Secondly, the very act of changing something in our national politics is symbolic of the fact we can change more. A spirit of change could bring other changes in its wake. I’d like to see a lot more be different. Reform to working hours of Parliament. A reduced recess. Job share MPs. Much more is possible, if people believe change can happen. So I believe that this will be the opening to changing our political life more fundamentally, and it’s a side of reform that Progressives should be on. This is not the issue on which Progressives should be conservative.
This referendum, our first in 36 years, isn’t about Nick Clegg or the Coalition.
It’s about the people of Britain.
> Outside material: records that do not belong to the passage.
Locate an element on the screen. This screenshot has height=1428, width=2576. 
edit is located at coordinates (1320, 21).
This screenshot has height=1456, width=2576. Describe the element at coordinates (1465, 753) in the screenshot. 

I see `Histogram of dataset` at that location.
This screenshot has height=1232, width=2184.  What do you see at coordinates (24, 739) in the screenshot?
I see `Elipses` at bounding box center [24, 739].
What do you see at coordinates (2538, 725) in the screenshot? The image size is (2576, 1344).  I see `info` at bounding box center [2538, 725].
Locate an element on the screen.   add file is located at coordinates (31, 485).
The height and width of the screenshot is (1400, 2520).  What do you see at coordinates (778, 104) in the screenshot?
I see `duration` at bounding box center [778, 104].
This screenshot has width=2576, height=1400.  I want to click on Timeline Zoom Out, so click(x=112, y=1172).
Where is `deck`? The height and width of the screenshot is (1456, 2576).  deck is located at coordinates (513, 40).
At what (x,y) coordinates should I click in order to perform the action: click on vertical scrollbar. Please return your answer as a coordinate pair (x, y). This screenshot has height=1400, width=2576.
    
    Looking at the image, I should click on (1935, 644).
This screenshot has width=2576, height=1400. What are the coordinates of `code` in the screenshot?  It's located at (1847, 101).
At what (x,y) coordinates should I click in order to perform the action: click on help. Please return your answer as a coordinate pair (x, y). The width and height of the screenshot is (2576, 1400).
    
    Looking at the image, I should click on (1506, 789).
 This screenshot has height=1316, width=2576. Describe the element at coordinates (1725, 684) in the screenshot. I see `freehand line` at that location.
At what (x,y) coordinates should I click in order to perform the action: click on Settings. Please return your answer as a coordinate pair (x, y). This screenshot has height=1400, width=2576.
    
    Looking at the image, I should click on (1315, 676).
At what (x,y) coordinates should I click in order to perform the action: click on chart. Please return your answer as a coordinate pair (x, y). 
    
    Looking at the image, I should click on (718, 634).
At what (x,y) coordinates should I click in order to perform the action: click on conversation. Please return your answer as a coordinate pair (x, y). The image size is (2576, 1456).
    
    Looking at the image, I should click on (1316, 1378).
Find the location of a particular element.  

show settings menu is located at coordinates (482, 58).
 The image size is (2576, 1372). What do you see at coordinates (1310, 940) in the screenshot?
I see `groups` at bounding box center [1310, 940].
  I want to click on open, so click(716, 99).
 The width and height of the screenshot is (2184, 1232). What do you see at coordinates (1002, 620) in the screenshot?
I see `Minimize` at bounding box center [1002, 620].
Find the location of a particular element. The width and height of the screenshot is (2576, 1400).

It is a change that matters, and it saddens me that we have so many people across parties – perfectly comfortably about being ‘Meh’ – undecided. Well on the issue of a change that improves voter choice and fairer democratic outcomes that doesn’t bring other problems in it’s wake, I’m not meh, and I won’t be meh about mehs. And if you worry about coalitions under AV – just remind yourself that FPTP produced this coalition – and there’s no reason why it couldn’t happen again.
            If you think it doesn’t really matter what happens, take a quick look into the future. The boundary changes, reduction in seat numbers and issues around registration could result in Labour losing the chance to ever have an outright majority again. AV, as a fairer system that keeps the constituency link could be the Progressive’s best chance of ever holding power after the constitutional reforms (which are likely be biased in favour of Conservative forces) have gone through. With all the different changes underway, the future is never going to be the same as the past. Today’s vote has to be about the future.
A few days ago, I voted YES. And I urge you to do so too.